* WHAT YOU SHOULD DO
Rewrite the stretch of the listing from the line containing "This screenshot has height=819, width=1456." through the line containing "Viewport: 1356px width, 896px", substituting "hint text" for "help text" and leaving everything else unchanged.

* MATERIAL FOR THIS TASK

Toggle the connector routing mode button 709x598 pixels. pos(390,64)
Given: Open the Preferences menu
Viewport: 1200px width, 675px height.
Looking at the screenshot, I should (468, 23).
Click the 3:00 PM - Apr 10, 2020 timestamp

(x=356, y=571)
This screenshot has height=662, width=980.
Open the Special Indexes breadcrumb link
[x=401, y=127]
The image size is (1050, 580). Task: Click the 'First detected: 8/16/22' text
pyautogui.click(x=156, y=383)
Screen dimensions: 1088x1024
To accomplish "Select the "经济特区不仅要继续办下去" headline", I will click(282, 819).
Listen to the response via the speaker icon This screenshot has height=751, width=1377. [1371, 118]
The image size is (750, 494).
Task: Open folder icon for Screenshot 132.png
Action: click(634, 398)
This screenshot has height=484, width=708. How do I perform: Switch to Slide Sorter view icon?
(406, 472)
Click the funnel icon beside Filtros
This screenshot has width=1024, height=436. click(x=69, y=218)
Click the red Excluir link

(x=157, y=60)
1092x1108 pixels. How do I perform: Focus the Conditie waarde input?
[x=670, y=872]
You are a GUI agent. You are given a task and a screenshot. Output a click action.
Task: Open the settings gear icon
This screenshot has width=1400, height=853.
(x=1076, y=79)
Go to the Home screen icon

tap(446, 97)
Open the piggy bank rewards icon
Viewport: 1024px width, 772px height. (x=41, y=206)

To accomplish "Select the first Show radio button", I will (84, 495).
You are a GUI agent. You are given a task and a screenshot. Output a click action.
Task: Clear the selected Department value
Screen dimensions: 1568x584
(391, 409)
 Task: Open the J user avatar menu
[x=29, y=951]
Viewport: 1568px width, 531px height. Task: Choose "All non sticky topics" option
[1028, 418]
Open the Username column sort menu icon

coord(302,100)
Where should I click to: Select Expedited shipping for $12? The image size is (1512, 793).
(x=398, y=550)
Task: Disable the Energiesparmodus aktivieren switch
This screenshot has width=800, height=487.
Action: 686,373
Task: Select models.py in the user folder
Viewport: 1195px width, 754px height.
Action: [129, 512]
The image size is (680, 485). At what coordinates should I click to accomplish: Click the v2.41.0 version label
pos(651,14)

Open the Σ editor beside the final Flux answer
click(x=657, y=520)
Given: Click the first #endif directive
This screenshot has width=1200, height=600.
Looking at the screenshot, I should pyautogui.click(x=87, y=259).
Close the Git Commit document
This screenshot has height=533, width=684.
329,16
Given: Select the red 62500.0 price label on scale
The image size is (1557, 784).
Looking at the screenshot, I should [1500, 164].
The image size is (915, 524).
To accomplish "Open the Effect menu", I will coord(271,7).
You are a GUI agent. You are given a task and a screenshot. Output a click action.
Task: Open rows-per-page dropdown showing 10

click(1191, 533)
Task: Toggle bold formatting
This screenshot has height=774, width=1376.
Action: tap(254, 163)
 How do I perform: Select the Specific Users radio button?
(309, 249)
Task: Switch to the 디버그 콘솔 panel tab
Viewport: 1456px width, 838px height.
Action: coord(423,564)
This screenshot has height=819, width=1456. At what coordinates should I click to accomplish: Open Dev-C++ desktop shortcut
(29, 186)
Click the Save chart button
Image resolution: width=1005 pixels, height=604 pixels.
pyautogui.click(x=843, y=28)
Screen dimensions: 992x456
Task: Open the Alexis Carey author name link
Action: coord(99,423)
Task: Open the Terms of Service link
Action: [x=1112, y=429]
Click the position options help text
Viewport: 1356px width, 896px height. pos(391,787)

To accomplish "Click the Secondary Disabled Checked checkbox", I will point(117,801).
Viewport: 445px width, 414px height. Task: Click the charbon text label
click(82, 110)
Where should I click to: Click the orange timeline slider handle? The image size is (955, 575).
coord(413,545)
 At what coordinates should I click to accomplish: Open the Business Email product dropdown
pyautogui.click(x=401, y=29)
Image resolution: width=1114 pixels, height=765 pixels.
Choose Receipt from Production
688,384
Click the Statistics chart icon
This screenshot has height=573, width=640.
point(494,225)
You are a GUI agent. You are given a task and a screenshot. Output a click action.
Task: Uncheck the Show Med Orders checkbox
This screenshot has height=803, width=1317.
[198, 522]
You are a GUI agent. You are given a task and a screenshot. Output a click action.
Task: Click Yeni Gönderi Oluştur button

* FINAL ANSWER
This screenshot has height=819, width=1456. At what coordinates should I click to accomplish: Open Dev-C++ desktop shortcut
(29, 186)
Click the Save chart button
Image resolution: width=1005 pixels, height=604 pixels.
pyautogui.click(x=843, y=28)
Screen dimensions: 992x456
Task: Open the Alexis Carey author name link
Action: coord(99,423)
Task: Open the Terms of Service link
Action: [x=1112, y=429]
Click the position options hint text
Viewport: 1356px width, 896px height. pos(391,787)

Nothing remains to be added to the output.